Im confused as Im sending all my data via logstash. Or are you referring to the logstash->elastic output?


(Andreas H) #4

Yes, sorry.
I meant:
output {
elasticsearch {}
}

This will automatically generate the index name logstash-%YYYYMMdd unless you define another index name


#5

That sounds very much like beats is shipping directly to Elasticsearch. What does e.g. your filebeat output config look like?

Looking through 'filebeat.reference.yml' it appears that these are generated by elasticsearch.

Elasticsearch indices are created by beats or Logstash

Do I want / need a new index every day?

Having daily indices, at least for logs, help with house keeping. It is much easier to delete whole indices based on time than it is to delete documents from indices based on time. Usually for logs you set some sort of retention period unless you have unlimited storage capacity.

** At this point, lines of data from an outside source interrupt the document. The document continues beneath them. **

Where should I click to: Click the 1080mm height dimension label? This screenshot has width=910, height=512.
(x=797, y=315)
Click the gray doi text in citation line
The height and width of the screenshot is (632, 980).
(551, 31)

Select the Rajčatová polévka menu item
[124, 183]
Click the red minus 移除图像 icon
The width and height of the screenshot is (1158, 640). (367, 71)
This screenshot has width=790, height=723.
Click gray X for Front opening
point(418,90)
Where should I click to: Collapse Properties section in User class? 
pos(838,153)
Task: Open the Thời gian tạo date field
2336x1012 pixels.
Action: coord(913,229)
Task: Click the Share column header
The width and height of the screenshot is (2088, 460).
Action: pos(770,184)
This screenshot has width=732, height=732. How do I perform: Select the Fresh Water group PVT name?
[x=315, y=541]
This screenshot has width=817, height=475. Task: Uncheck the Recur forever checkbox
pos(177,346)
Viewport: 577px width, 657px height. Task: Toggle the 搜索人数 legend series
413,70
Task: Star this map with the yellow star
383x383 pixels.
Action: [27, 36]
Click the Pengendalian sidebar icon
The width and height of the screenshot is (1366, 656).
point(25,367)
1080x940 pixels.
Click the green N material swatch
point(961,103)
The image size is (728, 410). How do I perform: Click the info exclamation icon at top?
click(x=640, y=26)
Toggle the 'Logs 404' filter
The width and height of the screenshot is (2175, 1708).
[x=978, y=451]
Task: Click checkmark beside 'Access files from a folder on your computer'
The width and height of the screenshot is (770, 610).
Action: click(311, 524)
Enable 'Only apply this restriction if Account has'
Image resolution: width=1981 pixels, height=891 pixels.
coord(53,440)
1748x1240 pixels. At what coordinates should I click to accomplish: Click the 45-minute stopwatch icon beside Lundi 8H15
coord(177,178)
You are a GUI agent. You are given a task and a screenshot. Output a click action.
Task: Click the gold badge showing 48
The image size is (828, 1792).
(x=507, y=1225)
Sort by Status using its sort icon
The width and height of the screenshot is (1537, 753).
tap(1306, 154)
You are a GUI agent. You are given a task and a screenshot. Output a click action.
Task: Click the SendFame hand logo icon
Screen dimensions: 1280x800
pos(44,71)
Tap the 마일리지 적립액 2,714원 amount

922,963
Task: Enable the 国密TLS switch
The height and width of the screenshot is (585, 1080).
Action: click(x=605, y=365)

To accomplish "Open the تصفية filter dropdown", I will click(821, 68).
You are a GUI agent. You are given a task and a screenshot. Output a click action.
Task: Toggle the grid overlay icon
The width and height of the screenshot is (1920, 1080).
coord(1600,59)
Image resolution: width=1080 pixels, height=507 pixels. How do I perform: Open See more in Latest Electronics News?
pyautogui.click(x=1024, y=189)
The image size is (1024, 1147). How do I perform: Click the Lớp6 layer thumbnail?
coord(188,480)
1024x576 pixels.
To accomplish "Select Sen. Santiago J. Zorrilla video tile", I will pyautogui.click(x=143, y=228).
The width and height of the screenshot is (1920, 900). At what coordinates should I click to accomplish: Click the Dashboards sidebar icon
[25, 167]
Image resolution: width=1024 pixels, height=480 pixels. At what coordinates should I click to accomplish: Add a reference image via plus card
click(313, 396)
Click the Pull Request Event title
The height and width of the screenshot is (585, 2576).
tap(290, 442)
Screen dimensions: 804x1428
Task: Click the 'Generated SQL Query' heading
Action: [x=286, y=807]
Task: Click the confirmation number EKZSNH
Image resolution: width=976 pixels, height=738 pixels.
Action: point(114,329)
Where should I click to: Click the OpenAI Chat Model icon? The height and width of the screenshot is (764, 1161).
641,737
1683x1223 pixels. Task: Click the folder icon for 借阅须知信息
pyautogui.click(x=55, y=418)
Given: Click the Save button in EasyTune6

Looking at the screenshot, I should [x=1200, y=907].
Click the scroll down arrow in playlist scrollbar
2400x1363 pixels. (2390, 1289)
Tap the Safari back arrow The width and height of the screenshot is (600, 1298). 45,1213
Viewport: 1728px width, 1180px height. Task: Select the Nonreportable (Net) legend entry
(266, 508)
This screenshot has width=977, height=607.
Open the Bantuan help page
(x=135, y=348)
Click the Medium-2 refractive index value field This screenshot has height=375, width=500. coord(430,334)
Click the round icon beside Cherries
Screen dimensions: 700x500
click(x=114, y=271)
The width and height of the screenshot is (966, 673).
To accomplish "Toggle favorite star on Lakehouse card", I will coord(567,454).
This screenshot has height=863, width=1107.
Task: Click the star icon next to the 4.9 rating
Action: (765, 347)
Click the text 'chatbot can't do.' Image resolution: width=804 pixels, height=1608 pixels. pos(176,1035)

You could go less granular and have weekly indices as well, especially if your log volume is low.


(ethr bunny) #6

My config:

filebeat.inputs:

- type: log

  # Change to true to enable this input configuration.
  enabled: true

  # Paths that should be crawled and fetched. Glob based paths.
  paths:
    - /var/log/*.log
  # Exclude files. A list of regular expressions to match. Filebeat drops the files that
  # are matching any regular expression from the list. By default, no files are dropped.
  exclude_files: ['.gz$']

#============================= Filebeat modules ===============================

filebeat.config.modules:
  # Glob pattern for configuration loading
  path: ${path.config}/modules.d/*.yml

  # Set to true to enable config reloading
  reload.enabled: false

#==================== Elasticsearch template setting ==========================

setup.template.settings:
index.number_of_shards: 3

#================================ Outputs =====================================

#----------------------------- Logstash output --------------------------------
output.logstash:
  # The Logstash hosts
  hosts: ["logstash.otech:5044"]

I use puppet to push out this same config to all hosts sending logs.


#7

Have you restarted the filebeat service? With reload.enabled: false you will have to do that manually.


(ethr bunny) #8

Yes. I believe the indexes are being generated by logstash though:
(from /etc/logstash/conf.d/beats.conf)('input' and 'filter' sections removed)

output {
  elasticsearch {
    hosts => "10.xx.xx.xx:9200"
    manage_template => false
    index => "%{[@metadata][beat]}-%{+YYYY.MM.dd}"
  }
}

(system) #9

This topic was automatically closed 28 days after the last reply. New replies are no longer allowed.